Eboshi-ori (烏帽子折, The Eboshi maker) is a Noh play of the 16th century by Miyamasu [ja].

The play falls into the category of genzai-mono, or present time plays, where the action takes place consecutively, without the (more usual) retrospective flashback.[1]

Historical setting[edit]

The play takes place during the youth of the samurai leader Minamoto no Yoshitsune, then known as Ushiwaka or Young Bull, at a time when (following the Hōgen rebellion), the Taira clan were in power in Japan. Ushiwaka was in seclusion at Kurama temple, where he was learning martial arts, supposedly at the hands of a goblin-like Tengu.[2]

Plot[edit]

Ushiwaka absconds from the temple to join a merchant caravan, and to disguise himself orders an eboshi, or warrior hat, "folded to the left [as] in the time of the Minamoto clan".[3] Though warned against this on the grounds that "after the years of Hōgen, the house of Hei [Taira] prevailed, and the whole land was theirs",[4] he persists in his request, and on obtaining the eboshi, he offers his sword in payment. The hatmaker and his wife, Minamoto sympathisers, refuse to accept it, and Young Bull retrieves his sword, promising that "if ever I come into the World [power] again, I will not forget".[5]

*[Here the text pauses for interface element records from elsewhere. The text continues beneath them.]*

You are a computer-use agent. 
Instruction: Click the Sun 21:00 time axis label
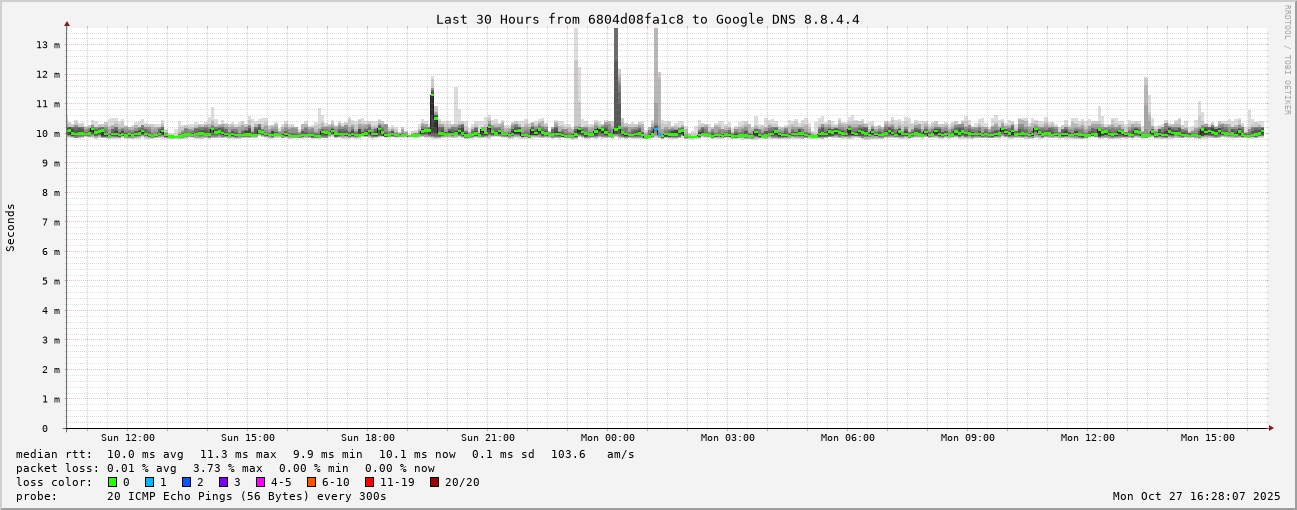tap(488, 438)
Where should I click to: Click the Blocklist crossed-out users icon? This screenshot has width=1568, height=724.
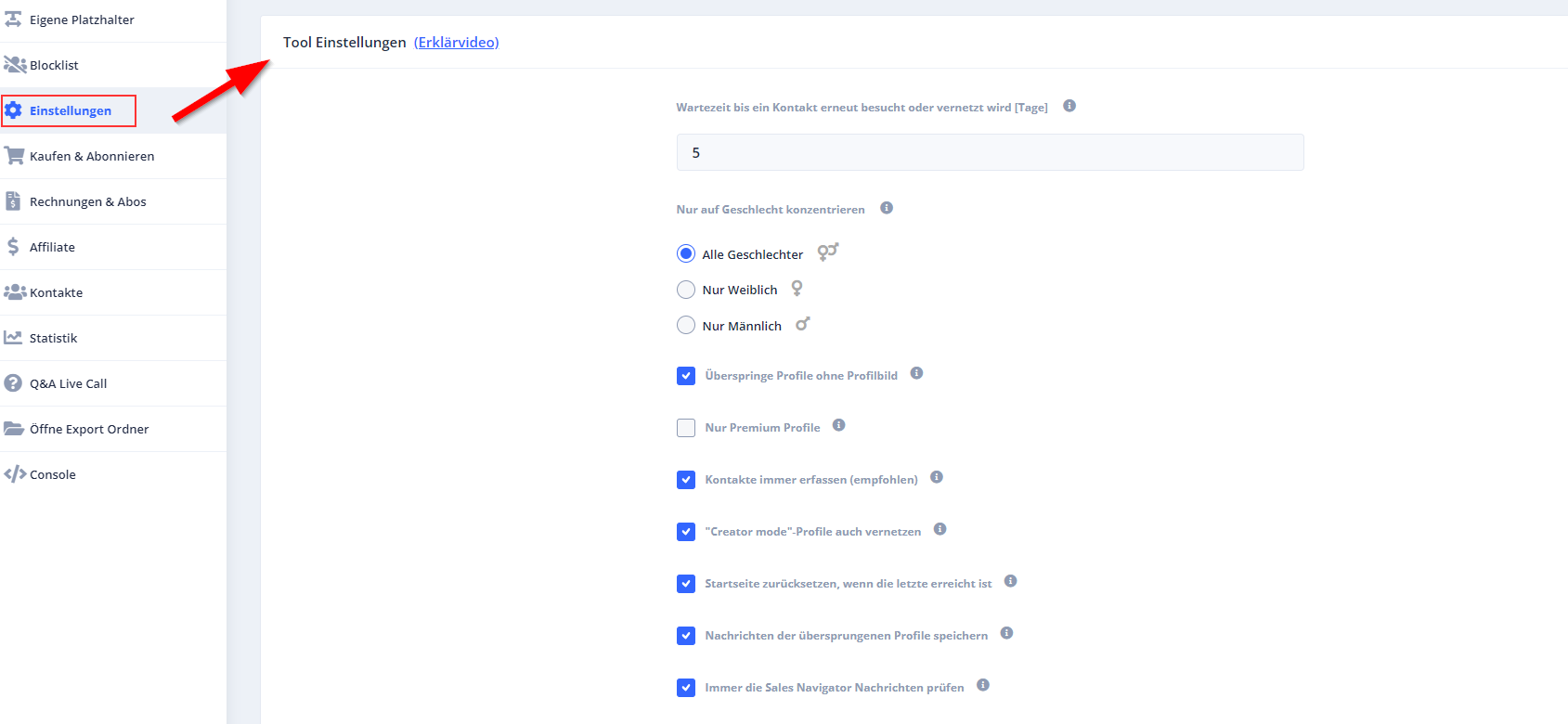coord(15,65)
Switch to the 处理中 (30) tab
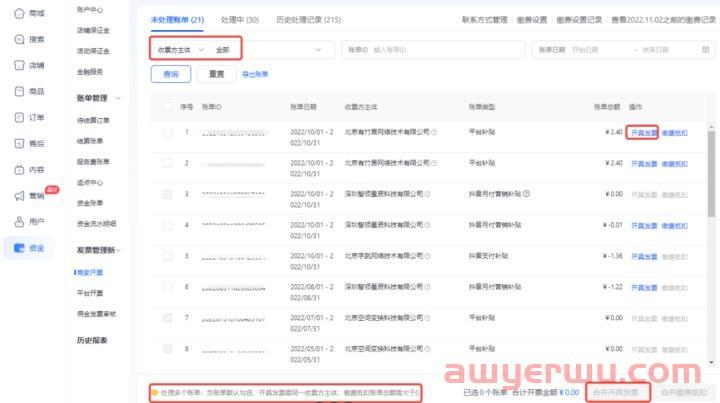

A bandit attack on the merchants sees the sword immediately brought into use, as Young Bull calls upon the secret arts of the Kurama tengu to defeat the robbers and slay their leader, Kumasaka, in single combat.[6]

Later developments[edit]

The twenty-first century has seen Simon Starling build on the play as a study in personal reinvention so as to create an exhibition of masks.[7]

See also[edit]

References[edit]

  1. ^ A Waley, The Noh Plays of Japan (1976) p. 27 and p. xxvii
  2. ^ R Knutsen, Tengu (2011) p. 114
  3. ^ A Waley, The Noh Plays of Japan (1976) p. 41
  4. ^ A Waley, The Noh Plays of Japan (1976) p. 43
  5. ^ A Waley, The Noh Plays of Japan (1976) p. 46
  6. ^ H C McCullogh, Yoshitsune (1976) p. 40
  7. ^ Simon Starling

External links[edit]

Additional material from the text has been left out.